Peru
March 12, 2026

Peru power prices surge above $250/MWh after gas supply disruption

A pipeline incident affecting the Camisea gas system triggered emergency measures and forced greater use of liquid fuels in power generation. The episode is reviving debate over renewable energy expansion, battery storage and grid resilience.
By Emilia Lardizabal

By Emilia Lardizabal

March 12, 2026

Peru’s electricity market has been shaken by a sudden spike in wholesale power prices after a disruption in natural gas supply from the Camisea gas fields, the country’s main energy source for power generation.

Following an incident in a pipeline operated by Transportadora de Gas del Perú (TGP), the Ministry of Energy and Mines (MINEM) declared a 14-day emergency in natural gas supply from March 1 to March 14, after the accident at kilometer 43 of the pipeline significantly reduced fuel availability for the national energy system.

The impact on the electricity market was immediate. Spot power prices exceeded $250/MWh, compared to an average of around $30/MWh recorded in February, according to data analyzed by Moody’s Local Perú.

The sharp increase reflects the operational stress on the power system, which was forced to replace natural gas–fired generation with more expensive liquid fuels such as diesel, significantly raising marginal generation costs.

According to Eduardo Ramos Arechaga, director of Optima Energy Perú, the episode highlights structural weaknesses in the country’s energy system and underscores the need to strengthen its resilience.

“We moved from operating with low costs and stability to an emergency regime where every molecule of gas is rationed and prices skyrocket,” Ramos Arechaga said.

“The dependency is not only quantitative — the share gas represents in the matrix — but qualitative. Natural gas is the backup for renewable energy and the balancing fuel of the entire system. Without it, the economic dispatch model essentially collapses.”

Renewables and storage return to the policy debate

The disruption has also reignited discussions about the diversification of Peru’s electricity mix, particularly the role that renewable energy and energy storage could play in reducing the system’s exposure to fuel supply shocks.

According to Ramos Arechaga, the debate should not be framed as a competition between natural gas and renewable energy technologies.

“The discussion cannot be gas versus renewables, but rather how to integrate renewable energy with energy storage and flexible backup so that the system remains robust under all scenarios,” he said.

In that context, the expansion of solar PV and wind power could help moderate system costs, particularly during periods of fuel price volatility.

“Every renewable MWh entering the system is one MWh that does not need to be generated with diesel at 300 or 400 soles per MWh,” the executive noted.

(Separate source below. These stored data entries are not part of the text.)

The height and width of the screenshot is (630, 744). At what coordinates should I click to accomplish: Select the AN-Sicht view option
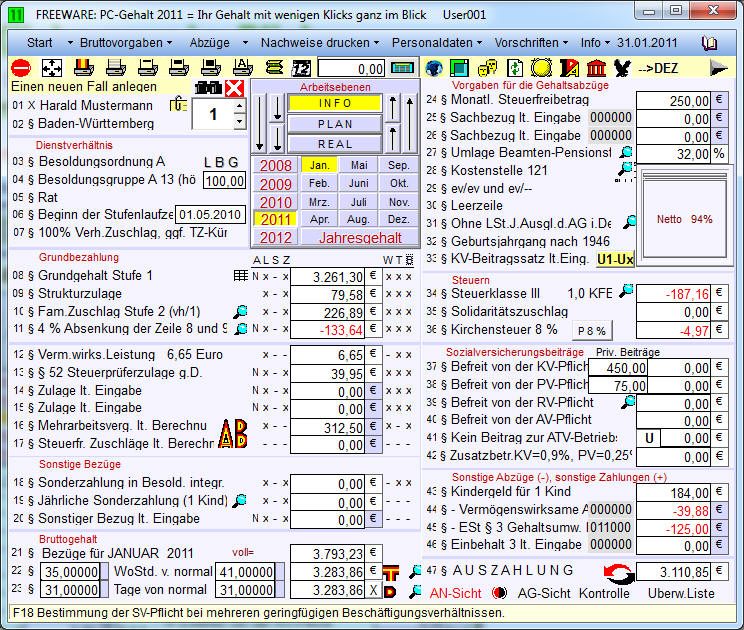click(457, 593)
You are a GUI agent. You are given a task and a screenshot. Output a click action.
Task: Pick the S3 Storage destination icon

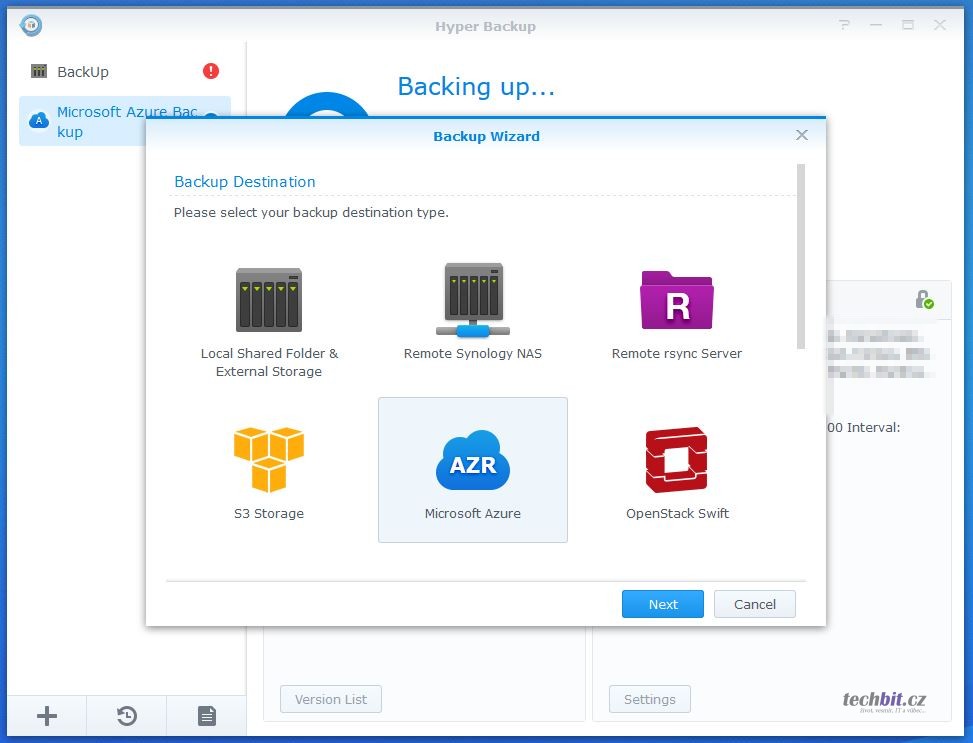click(268, 460)
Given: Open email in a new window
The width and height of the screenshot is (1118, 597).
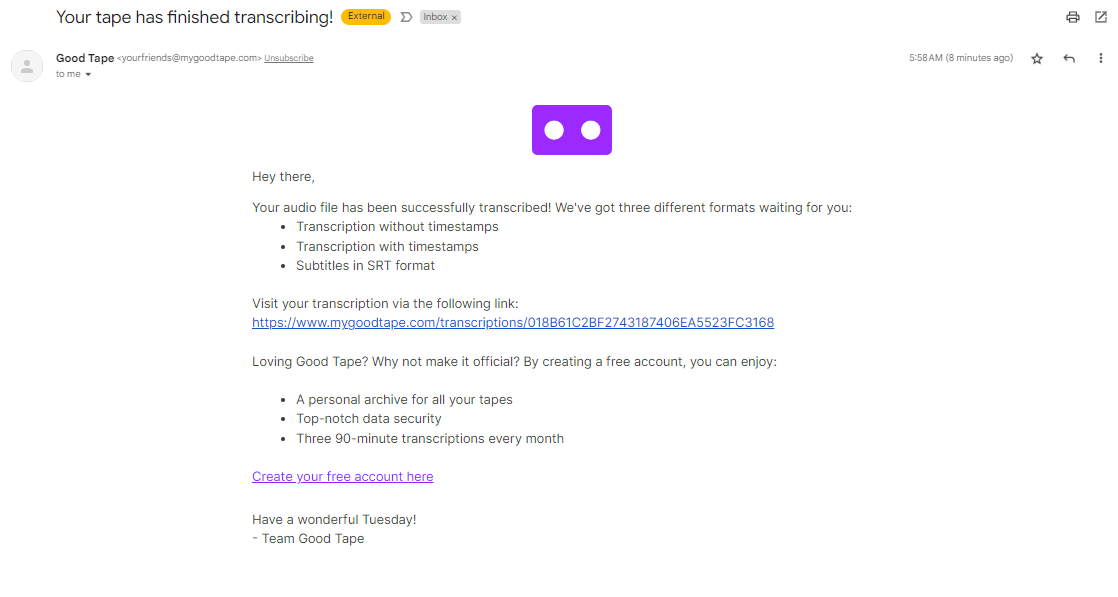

Currently, Peru’s power mix shows strong seasonal dynamics. During the first half of the year, hydropower dominates generation, supported by higher river flows. In the second half — when water availability declines — natural gas–fired generation becomes more prominent, at times accounting for more than 50% of electricity supply.

Renewables are still playing a relatively modest role in the system.

“Today, solar and wind generation together contribute roughly 10% of electricity demand. That is valuable, but not enough to replace the roughly 40% share currently provided by natural gas,” Ramos Arechaga said.

“They are a complement that will become increasingly important, but they are not a substitute.”

In this context, energy storage technologies, particularly battery energy storage systems (BESS), are increasingly viewed as a potential tool to improve system resilience during supply disruptions.

However, replacing the firm capacity currently provided by gas-fired power plants would require extremely large storage deployments.

“To substitute the firm capacity that natural gas currently provides — roughly 3,000 MW during the dry season — we would need storage capacity that today is economically and technically unfeasible,” Ramos Arechaga explained.

Nevertheless, the renewable sector is closely watching the development of Law 32249, a recently approved regulation aimed at enabling energy and capacity arbitrage mechanisms that could create new business opportunities for energy storage projects.

The regulation will be key to defining how future electricity auctions for distribution companies operate, as well as the development of ancillary services markets within Peru’s power system.

For industry participants, clear regulatory signals will be critical to unlock new investment in both renewable energy generation and storage technologies.

“BESS auctions should be a priority, not a pilot project,” Ramos Arechaga stressed.

He also warned that the regulatory framework needed to support long-term investment remains incomplete.

“The regulation for distribution company auctions is still pending. Without it, there are no long-term signals for new capacity — whether renewable generation or firm power,” he concluded.